They are stationary, and will not chase you. They’re also clearly marked by the dark aura that surrounds them, and you will be prompted to decide if you want to fight the monster. The game displays the monsters level before you make a decision, and the default setting is set to “No”, just in case you hit the button too fast. Completing battles against tainted monsters will earn you special equipment, items, and loads of EXP.
The soundtrack for Revenant Kingdom is par for the course in terms of JRPG soundtracks, which are notorious for their generic ambient tracks (tough there are, obviously, many exceptions). The music is forgettable, and you may feel like you’ve heard this all before.

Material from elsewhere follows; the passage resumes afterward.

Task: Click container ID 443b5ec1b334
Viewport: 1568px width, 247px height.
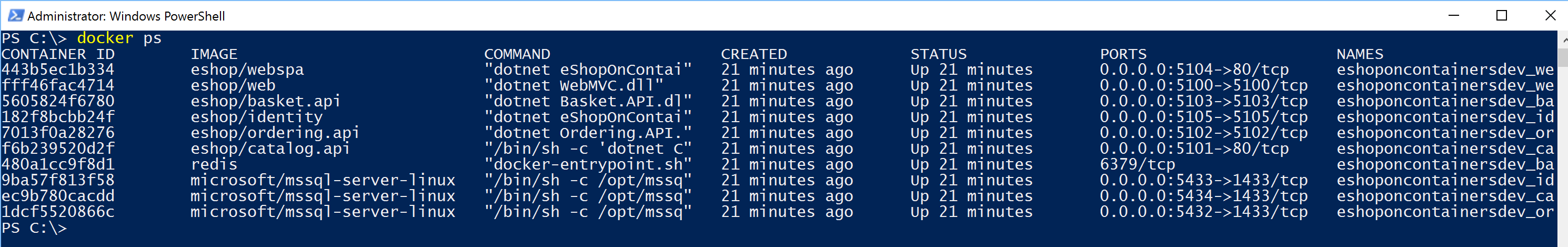Action: coord(58,70)
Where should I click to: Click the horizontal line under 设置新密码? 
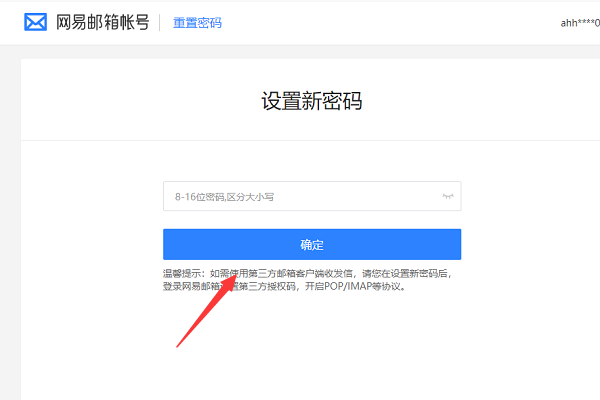(x=311, y=140)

Occasionally, the sound direction seems a little off, such as when it builds the tempo unexpectedly, which raises tensions, but the anticipated event never occurs. Several times we were lead to anticipate a boss battle that never came. It almost feels as if the soundtrack were made without knowledge of its place in the game. The atmosphere the soundtrack produces often just doesn’t fit the situation at hand, and its disruptive to an otherwise epic adventure.
Ni no Kuni II doesn’t break any molds, but it does go a long way to introduce newcomers to the genre in a painless, tedium-free way. Most cutscenes are voice acted, and removal of time wasting, unnecessary transitions goes a long way to keeping the player immersed. The general game mechanics are easy enough to understand, and the game guides you with the seamless integration of their tutorials into the main story of the game.
Ni no Kuni II does a lot of things right. It takes a conscious effort to improve upon an age old formula. The game feels fresh and fast, and it gives you what you need without holding your hand for too long. With its fantastic visuals, and with a little added depth behind its whimsically adventurous narrative, it breathes life into an often repetitious genre. Themes never becoming too serious and don’t stray too far from age old tropes, but Ni no Kuni II: Revenant Kingdom manages to present itself with a distinct and memorable style.